Who am I?
I am an Associate Professor at the University of Melbourne's School of Computing & Information Systems where I serve as Deputy Director of the Academic Centre of Cyber Security Excellence. I am a visiting professor at the Cyber Security Centre at the National University of Malaysia (UKM)
What is my research about?
My research and consulting expertise is in cybersecurity strategy and incident response. I lead a unique team of Cybersecurity Management researchers drawn from Information Systems, Business Administration, Security Intelligence, and Information Warfare. I have authored over a hundred scholarly articles in cybersecurity and received over $5M in grant funding. I am a member of the prestigious editorial board for the journal Computers & Security.
Who do I collaborate with?
I work with Prof Richard Baskerville, Prof Lars Mathiassen, Prof Rens Scheepers and Prof Kevin Desouza. I have previously served as a cybersecurity consultant for WorleyParsons, Pinkerton and SinclairKnightMerz. I am a Certified Protection Professional with the American Society for Industrial Security.

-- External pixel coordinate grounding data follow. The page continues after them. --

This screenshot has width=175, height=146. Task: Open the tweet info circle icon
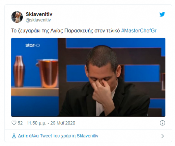(162, 123)
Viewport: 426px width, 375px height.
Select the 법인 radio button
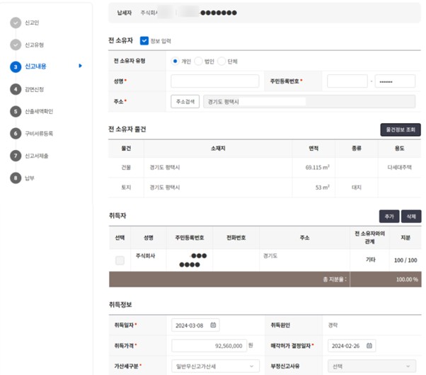pos(198,61)
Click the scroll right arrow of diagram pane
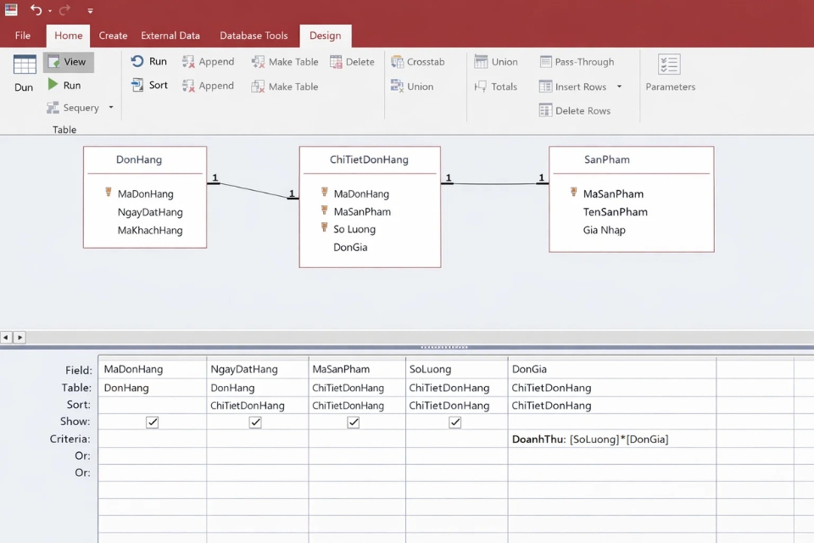The width and height of the screenshot is (814, 543). tap(20, 338)
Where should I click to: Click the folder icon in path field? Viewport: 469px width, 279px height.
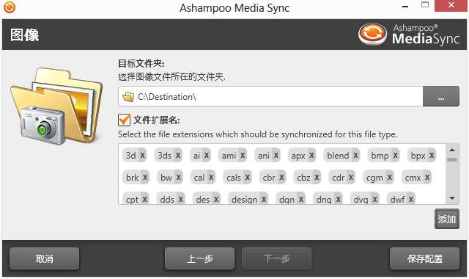click(128, 97)
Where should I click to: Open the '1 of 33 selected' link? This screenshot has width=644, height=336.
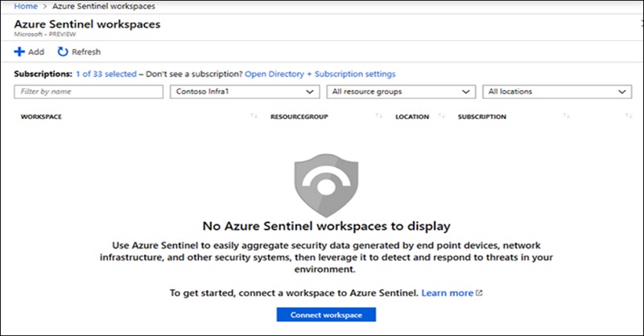105,74
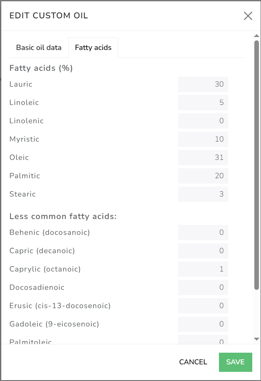Select the Fatty acids tab
The image size is (261, 381).
point(93,47)
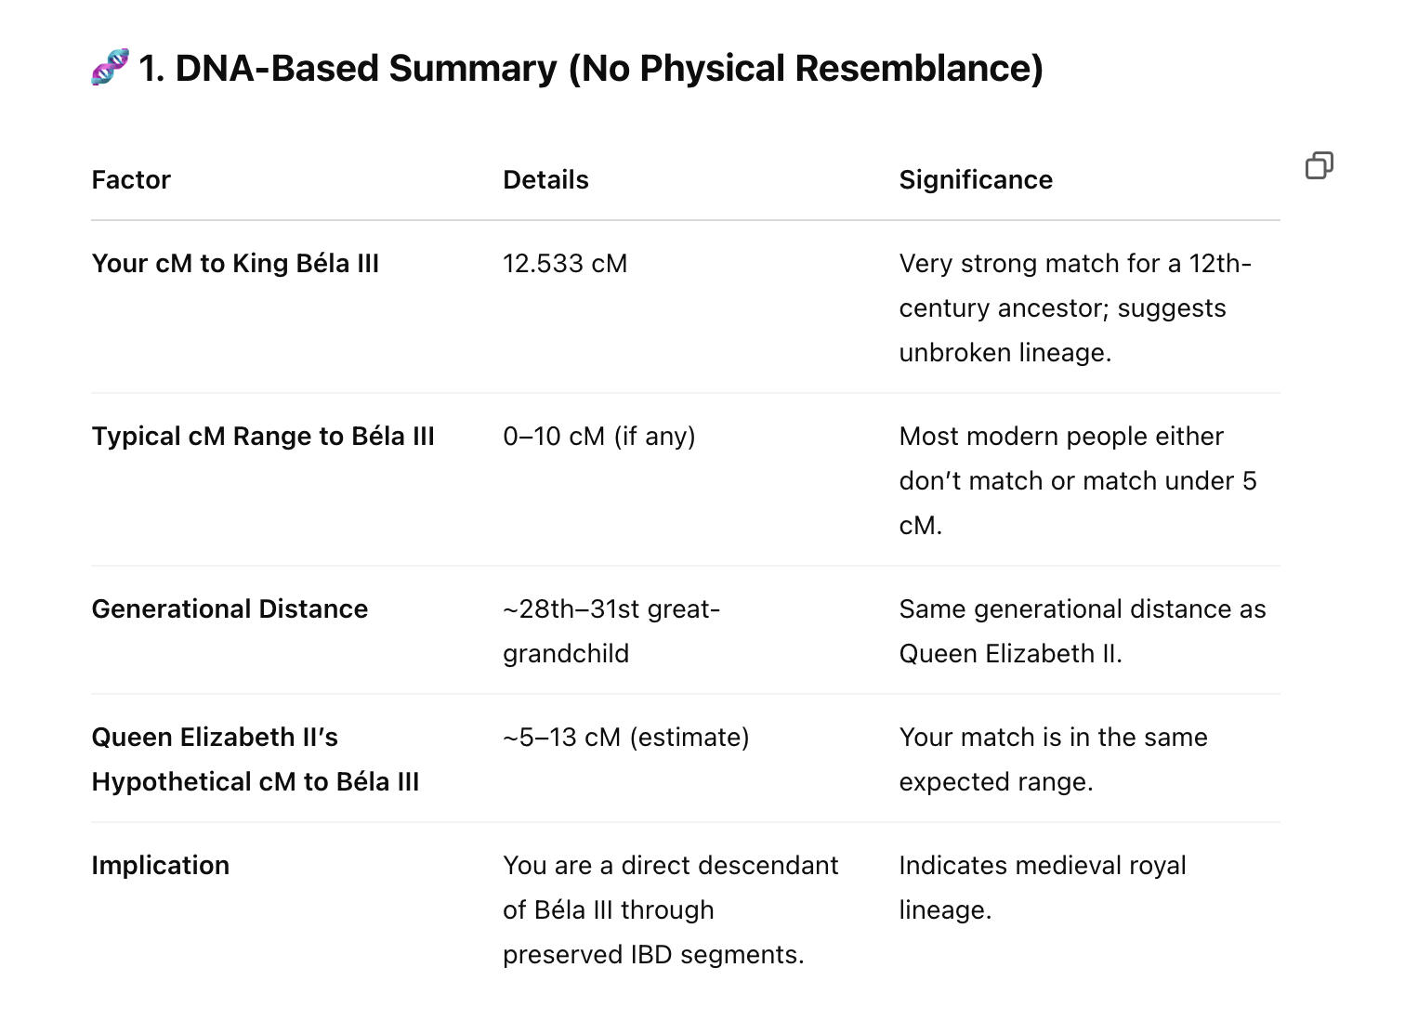
Task: Click the copy table icon
Action: pos(1319,165)
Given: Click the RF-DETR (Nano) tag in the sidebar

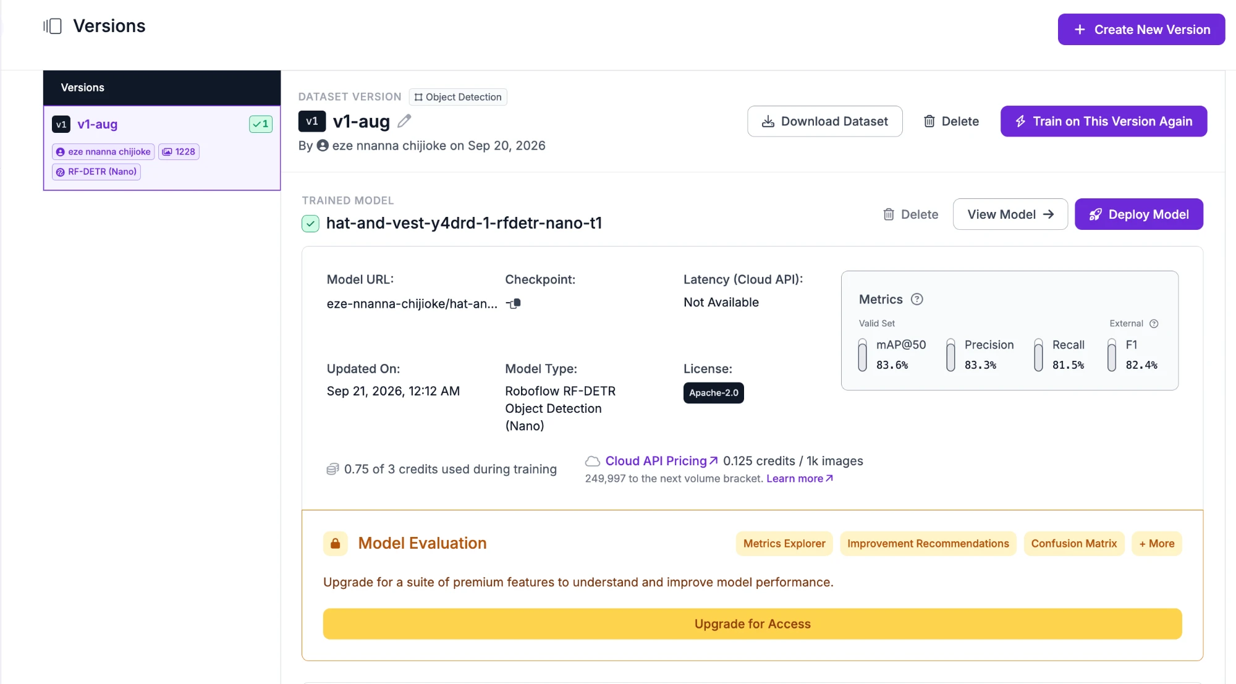Looking at the screenshot, I should [96, 172].
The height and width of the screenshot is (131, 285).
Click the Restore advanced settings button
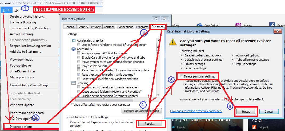pyautogui.click(x=141, y=111)
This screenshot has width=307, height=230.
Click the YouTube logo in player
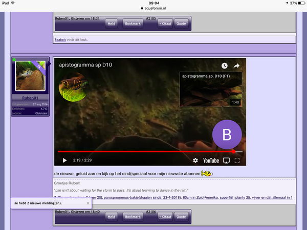coord(211,160)
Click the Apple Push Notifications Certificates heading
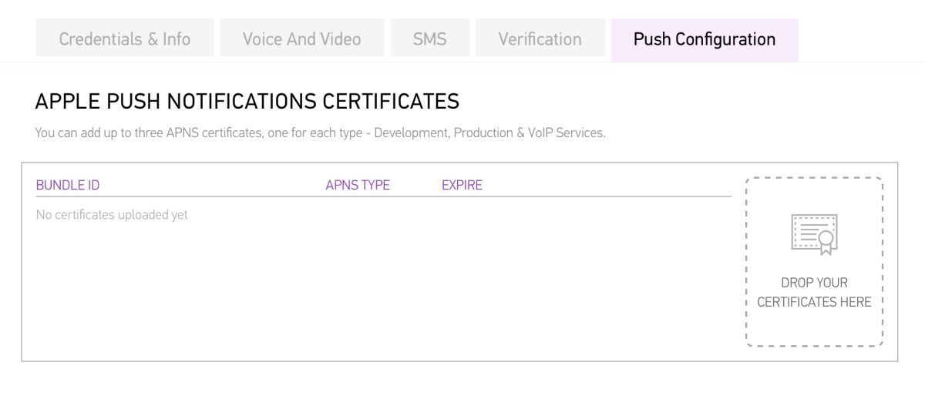The width and height of the screenshot is (925, 406). 247,101
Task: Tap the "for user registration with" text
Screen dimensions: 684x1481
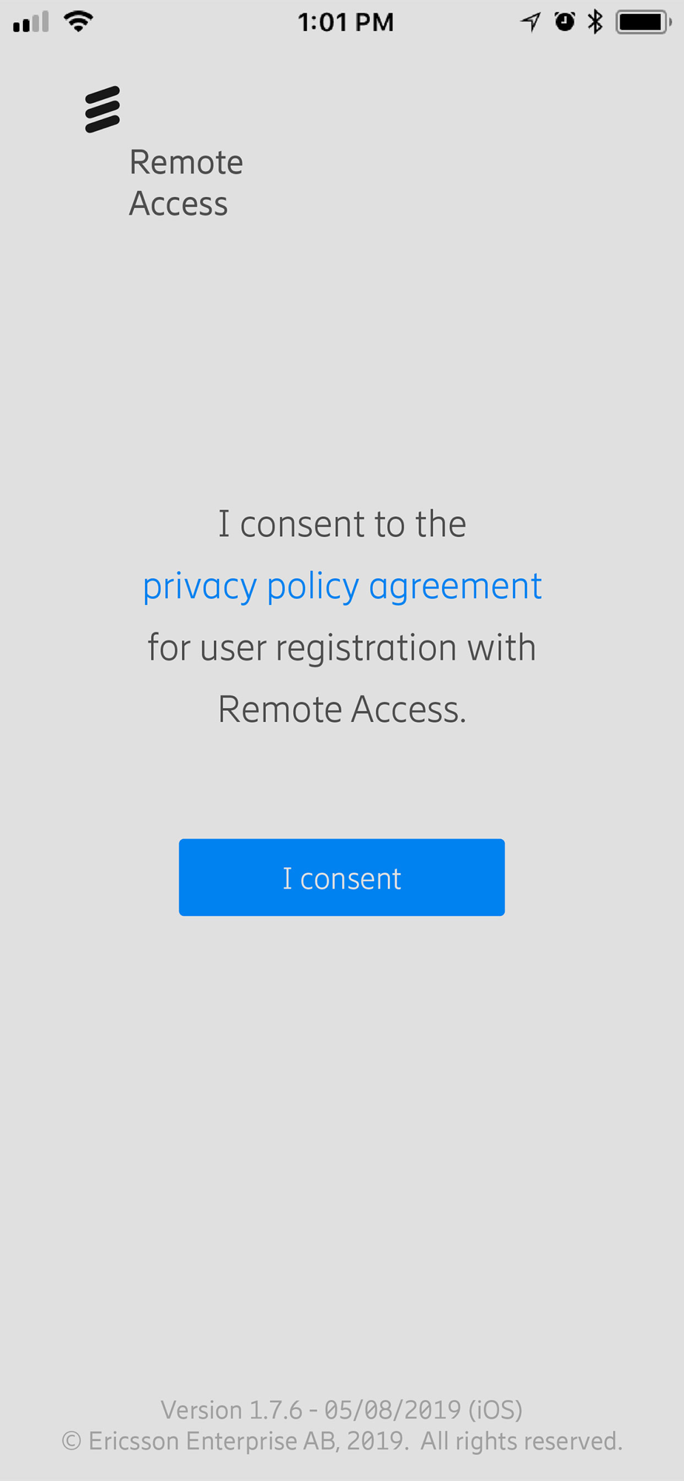Action: tap(342, 648)
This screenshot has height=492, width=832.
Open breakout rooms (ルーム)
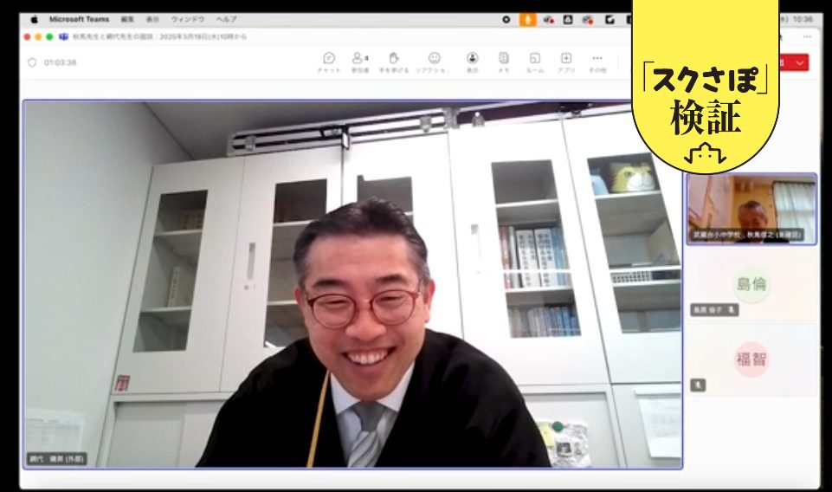pos(534,62)
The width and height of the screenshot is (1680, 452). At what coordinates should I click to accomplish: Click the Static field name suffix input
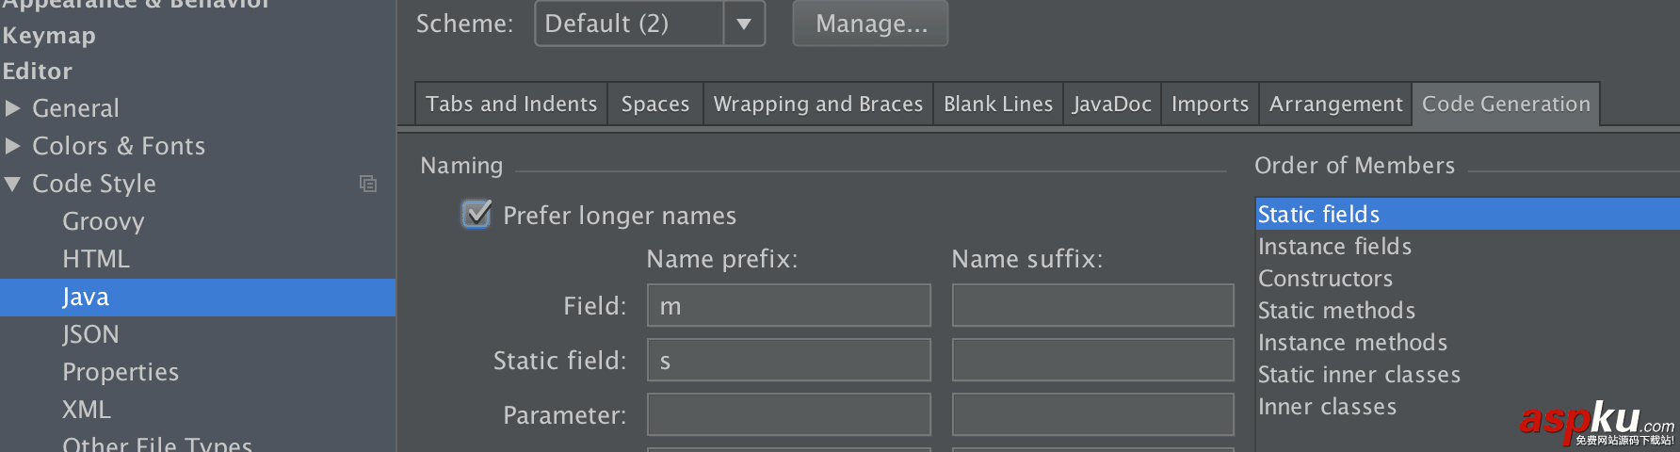pyautogui.click(x=1092, y=360)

Our research team has been studying management practice in cybersecurity for many years. Recently we focused our capability on the challenge of cybersecurity incident response and resilience. Our research is motivated by the following research question:
How can organizations defend their information resources against organized and sophisticated cyber-threat actors?
I explore this question in a team of Cybersecurity Management researchers with my colleagues Sean Maynard, Humza Naseer and Moneer AlShaikh and eight PhD students. We are situated in the ultra-modern Melbourne Connect building at the picturesque Parkville campus of the University of Melbourne.
We believe that the organisational capability to secure information resources spans people, process as well as technology. However, good cybersecurity starts at the top of an organisation and is embedded in quality management processes and practices.
Key Research Projects: Organizational Response to Cyber Attacks, Enterprise Security Strategy, IP & Trade Secret Leakage, Risk Assessment, Information Warfare.